## What is needed
Return the records below exactly as they are written.

**** Entries supplied

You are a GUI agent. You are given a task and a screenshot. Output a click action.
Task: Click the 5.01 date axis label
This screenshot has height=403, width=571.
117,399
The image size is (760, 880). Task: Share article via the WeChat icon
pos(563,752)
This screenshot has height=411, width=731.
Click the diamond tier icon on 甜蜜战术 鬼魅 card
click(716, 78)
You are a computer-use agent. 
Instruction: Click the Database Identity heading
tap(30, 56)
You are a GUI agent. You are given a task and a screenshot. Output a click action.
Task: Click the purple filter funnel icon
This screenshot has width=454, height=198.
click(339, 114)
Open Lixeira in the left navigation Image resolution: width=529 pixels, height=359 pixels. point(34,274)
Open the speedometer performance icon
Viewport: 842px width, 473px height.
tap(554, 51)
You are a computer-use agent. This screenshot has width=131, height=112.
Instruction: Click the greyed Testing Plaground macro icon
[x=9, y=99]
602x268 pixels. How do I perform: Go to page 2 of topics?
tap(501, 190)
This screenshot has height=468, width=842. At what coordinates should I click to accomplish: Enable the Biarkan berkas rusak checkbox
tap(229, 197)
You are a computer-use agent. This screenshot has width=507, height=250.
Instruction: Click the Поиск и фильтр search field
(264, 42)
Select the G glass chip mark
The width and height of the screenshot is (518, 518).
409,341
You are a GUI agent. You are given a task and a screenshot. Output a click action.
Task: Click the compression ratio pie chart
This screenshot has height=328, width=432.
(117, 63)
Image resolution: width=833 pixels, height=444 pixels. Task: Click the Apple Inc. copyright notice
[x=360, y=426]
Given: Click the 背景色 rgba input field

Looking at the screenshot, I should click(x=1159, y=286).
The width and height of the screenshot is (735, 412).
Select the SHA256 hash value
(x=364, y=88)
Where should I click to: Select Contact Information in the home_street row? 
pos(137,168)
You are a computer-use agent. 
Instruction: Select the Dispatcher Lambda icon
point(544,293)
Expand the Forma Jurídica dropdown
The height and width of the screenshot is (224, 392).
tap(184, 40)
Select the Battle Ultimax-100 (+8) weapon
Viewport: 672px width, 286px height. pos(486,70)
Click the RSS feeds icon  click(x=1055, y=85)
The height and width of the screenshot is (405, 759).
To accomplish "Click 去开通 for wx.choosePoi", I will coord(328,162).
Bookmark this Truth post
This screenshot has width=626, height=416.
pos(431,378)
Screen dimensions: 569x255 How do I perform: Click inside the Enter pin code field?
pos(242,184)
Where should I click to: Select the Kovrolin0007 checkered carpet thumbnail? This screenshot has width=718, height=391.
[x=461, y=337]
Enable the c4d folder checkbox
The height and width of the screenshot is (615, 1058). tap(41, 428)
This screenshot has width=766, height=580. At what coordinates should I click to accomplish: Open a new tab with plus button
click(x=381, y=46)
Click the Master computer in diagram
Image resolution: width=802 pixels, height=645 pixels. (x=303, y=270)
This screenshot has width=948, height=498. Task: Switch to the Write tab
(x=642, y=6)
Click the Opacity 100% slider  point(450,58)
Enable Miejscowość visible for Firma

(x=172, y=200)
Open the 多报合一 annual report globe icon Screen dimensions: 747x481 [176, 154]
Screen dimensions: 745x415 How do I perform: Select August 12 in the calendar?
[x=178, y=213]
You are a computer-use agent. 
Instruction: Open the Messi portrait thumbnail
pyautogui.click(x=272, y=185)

********

## Reply
You are a GUI agent. You are given a task and a screenshot. Output a click action.
Task: Click the 5.01 date axis label
This screenshot has height=403, width=571.
117,399
The image size is (760, 880). Task: Share article via the WeChat icon
pos(563,752)
This screenshot has height=411, width=731.
Click the diamond tier icon on 甜蜜战术 鬼魅 card
click(716, 78)
You are a computer-use agent. 
Instruction: Click the Database Identity heading
tap(30, 56)
You are a GUI agent. You are given a task and a screenshot. Output a click action.
Task: Click the purple filter funnel icon
This screenshot has width=454, height=198.
click(339, 114)
Open Lixeira in the left navigation Image resolution: width=529 pixels, height=359 pixels. point(34,274)
Open the speedometer performance icon
Viewport: 842px width, 473px height.
tap(554, 51)
You are a computer-use agent. This screenshot has width=131, height=112.
Instruction: Click the greyed Testing Plaground macro icon
[x=9, y=99]
602x268 pixels. How do I perform: Go to page 2 of topics?
tap(501, 190)
This screenshot has height=468, width=842. At what coordinates should I click to accomplish: Enable the Biarkan berkas rusak checkbox
tap(229, 197)
You are a computer-use agent. This screenshot has width=507, height=250.
Instruction: Click the Поиск и фильтр search field
(264, 42)
Select the G glass chip mark
The width and height of the screenshot is (518, 518).
409,341
You are a GUI agent. You are given a task and a screenshot. Output a click action.
Task: Click the compression ratio pie chart
This screenshot has height=328, width=432.
(117, 63)
Image resolution: width=833 pixels, height=444 pixels. Task: Click the Apple Inc. copyright notice
[x=360, y=426]
Given: Click the 背景色 rgba input field

Looking at the screenshot, I should click(x=1159, y=286).
The width and height of the screenshot is (735, 412).
Select the SHA256 hash value
(x=364, y=88)
Where should I click to: Select Contact Information in the home_street row? 
pos(137,168)
You are a computer-use agent. 
Instruction: Select the Dispatcher Lambda icon
point(544,293)
Expand the Forma Jurídica dropdown
The height and width of the screenshot is (224, 392).
tap(184, 40)
Select the Battle Ultimax-100 (+8) weapon
Viewport: 672px width, 286px height. pos(486,70)
Click the RSS feeds icon  click(x=1055, y=85)
The height and width of the screenshot is (405, 759).
To accomplish "Click 去开通 for wx.choosePoi", I will coord(328,162).
Bookmark this Truth post
This screenshot has width=626, height=416.
pos(431,378)
Screen dimensions: 569x255 How do I perform: Click inside the Enter pin code field?
pos(242,184)
Where should I click to: Select the Kovrolin0007 checkered carpet thumbnail? This screenshot has width=718, height=391.
[x=461, y=337]
Enable the c4d folder checkbox
The height and width of the screenshot is (615, 1058). tap(41, 428)
This screenshot has width=766, height=580. At what coordinates should I click to accomplish: Open a new tab with plus button
click(x=381, y=46)
Click the Master computer in diagram
Image resolution: width=802 pixels, height=645 pixels. (x=303, y=270)
This screenshot has width=948, height=498. Task: Switch to the Write tab
(x=642, y=6)
Click the Opacity 100% slider  point(450,58)
Enable Miejscowość visible for Firma

(x=172, y=200)
Open the 多报合一 annual report globe icon Screen dimensions: 747x481 [176, 154]
Screen dimensions: 745x415 How do I perform: Select August 12 in the calendar?
[x=178, y=213]
You are a computer-use agent. 
Instruction: Open the Messi portrait thumbnail
pyautogui.click(x=272, y=185)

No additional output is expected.